**1. NAME AND TITLE**

SHADOK: Transport Code Systems, P1 Scattering in Infinite Cylindrical and Spherical
Geometries by Polynomial Approximation.

**AUXILIARY ROUTINES**

SHADOK3: Cylindrical geometry, direct solution of the linear system.

SHADOK4: Cylindrical geometry, thermalization iteration, solution of the linear system with inverse matrix calculation.

SHADOK5: Like SHADOK3 for spherical geometry.

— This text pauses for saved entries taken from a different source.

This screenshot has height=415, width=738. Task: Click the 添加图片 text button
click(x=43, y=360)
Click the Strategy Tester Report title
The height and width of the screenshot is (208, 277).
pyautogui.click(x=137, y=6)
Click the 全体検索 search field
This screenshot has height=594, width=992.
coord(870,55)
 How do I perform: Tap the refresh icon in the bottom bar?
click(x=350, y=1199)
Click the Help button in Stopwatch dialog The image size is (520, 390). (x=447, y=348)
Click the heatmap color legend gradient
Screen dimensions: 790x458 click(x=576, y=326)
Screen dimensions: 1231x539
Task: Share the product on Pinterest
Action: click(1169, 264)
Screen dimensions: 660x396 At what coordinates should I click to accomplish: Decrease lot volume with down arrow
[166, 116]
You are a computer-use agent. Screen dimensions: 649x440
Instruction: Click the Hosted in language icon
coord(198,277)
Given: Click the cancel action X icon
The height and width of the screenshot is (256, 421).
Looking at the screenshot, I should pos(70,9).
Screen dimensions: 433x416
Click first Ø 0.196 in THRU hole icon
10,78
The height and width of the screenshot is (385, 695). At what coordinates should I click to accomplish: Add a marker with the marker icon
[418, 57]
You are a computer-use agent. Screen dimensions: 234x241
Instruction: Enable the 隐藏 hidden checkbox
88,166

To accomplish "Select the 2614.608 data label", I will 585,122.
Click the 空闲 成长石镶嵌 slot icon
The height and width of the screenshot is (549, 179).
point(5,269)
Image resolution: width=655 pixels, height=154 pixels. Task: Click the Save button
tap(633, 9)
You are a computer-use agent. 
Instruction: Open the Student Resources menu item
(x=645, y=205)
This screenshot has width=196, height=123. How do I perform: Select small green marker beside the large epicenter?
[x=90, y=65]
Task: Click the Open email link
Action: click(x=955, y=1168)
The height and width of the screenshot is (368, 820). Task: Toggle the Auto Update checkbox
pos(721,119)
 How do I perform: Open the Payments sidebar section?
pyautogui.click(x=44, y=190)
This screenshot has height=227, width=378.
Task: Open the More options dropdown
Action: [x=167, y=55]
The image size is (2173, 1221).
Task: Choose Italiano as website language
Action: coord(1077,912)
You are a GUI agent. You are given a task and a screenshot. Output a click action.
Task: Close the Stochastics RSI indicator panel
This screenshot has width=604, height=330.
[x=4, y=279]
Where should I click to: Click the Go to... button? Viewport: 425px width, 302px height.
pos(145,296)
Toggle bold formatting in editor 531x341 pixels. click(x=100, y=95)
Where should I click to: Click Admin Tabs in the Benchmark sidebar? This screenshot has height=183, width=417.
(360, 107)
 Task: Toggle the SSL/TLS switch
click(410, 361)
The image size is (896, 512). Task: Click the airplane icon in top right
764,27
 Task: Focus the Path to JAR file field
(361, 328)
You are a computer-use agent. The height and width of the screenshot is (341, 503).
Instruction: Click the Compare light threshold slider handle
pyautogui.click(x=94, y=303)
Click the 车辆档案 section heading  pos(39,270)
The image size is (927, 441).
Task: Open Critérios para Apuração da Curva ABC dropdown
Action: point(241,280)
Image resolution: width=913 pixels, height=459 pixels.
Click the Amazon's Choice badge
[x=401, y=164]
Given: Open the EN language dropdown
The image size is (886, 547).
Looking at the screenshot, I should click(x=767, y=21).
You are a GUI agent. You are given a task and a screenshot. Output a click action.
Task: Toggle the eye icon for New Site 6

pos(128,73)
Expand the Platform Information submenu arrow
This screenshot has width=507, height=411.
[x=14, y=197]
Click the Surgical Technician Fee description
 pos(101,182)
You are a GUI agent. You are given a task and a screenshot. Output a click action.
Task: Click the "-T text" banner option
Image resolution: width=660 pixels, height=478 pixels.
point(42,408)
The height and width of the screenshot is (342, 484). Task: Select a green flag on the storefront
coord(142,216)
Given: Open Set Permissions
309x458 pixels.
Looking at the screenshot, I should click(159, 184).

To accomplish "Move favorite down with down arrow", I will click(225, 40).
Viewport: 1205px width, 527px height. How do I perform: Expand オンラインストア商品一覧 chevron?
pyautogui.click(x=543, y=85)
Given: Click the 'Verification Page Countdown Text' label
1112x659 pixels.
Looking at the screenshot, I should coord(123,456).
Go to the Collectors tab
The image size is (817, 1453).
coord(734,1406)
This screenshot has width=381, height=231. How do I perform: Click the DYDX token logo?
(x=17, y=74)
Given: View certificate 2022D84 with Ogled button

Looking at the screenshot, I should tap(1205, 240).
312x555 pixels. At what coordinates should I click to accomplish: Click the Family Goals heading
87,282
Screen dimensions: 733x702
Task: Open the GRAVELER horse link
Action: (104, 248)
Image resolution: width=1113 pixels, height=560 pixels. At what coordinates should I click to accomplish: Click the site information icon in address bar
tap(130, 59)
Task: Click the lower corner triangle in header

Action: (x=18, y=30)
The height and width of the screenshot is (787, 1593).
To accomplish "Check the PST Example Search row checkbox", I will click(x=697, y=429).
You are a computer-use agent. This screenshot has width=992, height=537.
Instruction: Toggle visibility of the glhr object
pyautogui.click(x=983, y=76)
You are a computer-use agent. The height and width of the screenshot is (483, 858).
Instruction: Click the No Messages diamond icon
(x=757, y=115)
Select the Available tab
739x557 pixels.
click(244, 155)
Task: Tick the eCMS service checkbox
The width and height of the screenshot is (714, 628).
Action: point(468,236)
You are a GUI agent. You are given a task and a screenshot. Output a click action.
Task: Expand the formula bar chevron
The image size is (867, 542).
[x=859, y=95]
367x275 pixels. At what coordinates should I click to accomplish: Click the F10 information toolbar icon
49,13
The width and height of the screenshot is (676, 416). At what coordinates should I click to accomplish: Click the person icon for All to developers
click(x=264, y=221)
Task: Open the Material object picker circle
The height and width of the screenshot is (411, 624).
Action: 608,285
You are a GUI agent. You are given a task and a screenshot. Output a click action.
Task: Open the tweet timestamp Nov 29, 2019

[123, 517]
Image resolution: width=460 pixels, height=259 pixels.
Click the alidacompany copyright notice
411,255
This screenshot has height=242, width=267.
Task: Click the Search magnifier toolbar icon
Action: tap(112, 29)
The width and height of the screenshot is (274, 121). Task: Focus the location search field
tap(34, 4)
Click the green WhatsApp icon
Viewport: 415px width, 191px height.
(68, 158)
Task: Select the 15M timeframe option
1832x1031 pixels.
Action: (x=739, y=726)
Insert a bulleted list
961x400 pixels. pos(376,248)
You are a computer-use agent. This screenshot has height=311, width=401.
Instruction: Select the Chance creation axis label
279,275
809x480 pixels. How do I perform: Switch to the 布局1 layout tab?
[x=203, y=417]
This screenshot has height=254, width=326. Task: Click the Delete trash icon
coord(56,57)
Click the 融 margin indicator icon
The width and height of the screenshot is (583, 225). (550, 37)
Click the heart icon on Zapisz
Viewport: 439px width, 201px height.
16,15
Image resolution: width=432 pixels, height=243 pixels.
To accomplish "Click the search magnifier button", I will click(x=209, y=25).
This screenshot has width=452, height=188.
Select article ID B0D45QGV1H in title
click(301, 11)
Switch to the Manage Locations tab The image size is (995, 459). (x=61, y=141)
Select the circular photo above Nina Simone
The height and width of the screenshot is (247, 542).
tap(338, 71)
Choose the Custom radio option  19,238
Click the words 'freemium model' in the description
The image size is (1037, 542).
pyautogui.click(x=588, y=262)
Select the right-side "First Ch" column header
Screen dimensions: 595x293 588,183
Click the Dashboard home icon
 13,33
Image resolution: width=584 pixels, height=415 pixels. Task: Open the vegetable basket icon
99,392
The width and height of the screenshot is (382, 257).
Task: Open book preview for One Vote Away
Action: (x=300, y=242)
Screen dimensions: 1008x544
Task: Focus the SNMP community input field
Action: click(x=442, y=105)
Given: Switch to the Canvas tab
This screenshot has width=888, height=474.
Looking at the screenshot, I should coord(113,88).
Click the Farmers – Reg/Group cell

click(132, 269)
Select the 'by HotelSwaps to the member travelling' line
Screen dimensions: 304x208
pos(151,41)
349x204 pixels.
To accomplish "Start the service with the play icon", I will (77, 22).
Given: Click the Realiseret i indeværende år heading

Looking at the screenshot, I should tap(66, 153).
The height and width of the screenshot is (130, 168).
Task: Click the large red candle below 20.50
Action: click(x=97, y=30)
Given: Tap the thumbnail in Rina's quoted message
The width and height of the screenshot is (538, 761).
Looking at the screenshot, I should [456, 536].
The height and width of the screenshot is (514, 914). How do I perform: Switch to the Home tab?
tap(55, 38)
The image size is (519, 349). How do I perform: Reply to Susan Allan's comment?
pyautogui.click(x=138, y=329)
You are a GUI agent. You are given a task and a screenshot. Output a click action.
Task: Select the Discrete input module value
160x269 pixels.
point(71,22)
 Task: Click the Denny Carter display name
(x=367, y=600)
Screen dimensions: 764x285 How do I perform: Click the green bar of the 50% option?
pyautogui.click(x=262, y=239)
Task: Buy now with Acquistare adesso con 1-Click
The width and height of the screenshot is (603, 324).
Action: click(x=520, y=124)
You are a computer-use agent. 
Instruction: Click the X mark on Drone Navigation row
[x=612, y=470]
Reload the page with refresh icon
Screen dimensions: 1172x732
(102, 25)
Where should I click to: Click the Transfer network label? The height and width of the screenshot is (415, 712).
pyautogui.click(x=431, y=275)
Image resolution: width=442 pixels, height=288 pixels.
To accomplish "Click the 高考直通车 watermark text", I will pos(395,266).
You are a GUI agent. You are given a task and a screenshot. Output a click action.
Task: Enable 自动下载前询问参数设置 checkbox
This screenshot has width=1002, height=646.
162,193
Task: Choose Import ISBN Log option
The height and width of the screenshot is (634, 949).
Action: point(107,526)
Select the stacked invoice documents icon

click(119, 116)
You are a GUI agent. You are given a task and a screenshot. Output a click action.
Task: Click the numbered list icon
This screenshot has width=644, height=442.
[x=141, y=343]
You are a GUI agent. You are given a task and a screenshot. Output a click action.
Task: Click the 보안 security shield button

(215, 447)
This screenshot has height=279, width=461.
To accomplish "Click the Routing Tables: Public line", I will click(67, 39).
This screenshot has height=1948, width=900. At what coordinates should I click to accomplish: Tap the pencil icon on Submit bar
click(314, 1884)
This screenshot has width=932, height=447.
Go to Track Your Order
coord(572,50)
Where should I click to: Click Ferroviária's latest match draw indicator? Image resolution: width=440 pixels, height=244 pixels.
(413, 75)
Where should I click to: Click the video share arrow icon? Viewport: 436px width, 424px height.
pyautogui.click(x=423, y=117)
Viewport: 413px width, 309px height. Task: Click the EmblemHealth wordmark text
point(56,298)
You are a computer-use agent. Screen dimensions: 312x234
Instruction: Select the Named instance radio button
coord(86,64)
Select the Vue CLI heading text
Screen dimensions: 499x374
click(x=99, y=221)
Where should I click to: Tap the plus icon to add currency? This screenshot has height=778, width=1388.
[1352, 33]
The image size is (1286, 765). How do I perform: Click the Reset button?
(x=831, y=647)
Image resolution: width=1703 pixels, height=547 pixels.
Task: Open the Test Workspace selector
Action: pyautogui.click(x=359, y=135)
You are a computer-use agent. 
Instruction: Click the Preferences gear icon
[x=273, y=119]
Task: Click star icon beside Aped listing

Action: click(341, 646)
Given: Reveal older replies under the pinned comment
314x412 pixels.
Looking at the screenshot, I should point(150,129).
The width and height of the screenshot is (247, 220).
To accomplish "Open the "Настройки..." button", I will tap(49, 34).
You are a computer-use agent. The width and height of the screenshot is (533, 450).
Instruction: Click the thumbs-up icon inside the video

SHADOK6: Like SHADOK4 for spherical geometry.

**2. CONTRIBUTOR**

Federal Institute for Reactor Research (EIR), Wurenlingen, Switzerland, through the OECD
NEA Data Bank, Gif-sur-Yvette, France.

**3. CODING LANGUAGE AND COMPUTER**

FORTRAN IV and COMPASS; CDC 6600.

**4. NATURE OF PROBLEM SOLVED**

The SHADOK series was designed to solve the integral transport equation with P_{1} scattering in
infinite cylindrical and spherical geometries by polynomial approximation.

**5. METHOD OF SOLUTION**

The cylindrical transport medium composed of one or more materials is divided into annular
rings. In each ring, the flux and isotropic sources are expanded spatially in a four-term Legendre
polynomial series. Similarly, the current and anisotropic sources are expanded in a three-term
series. The coefficients of the Legendre polynomials can be related to the first and second spatial
moments of the flux and the boundary fluxes. When these expansions are introduced into the
integral transport equation, a matrix equation results. This equation is then solved to yield the
boundary flux, first moment of the flux and second moment of the flux.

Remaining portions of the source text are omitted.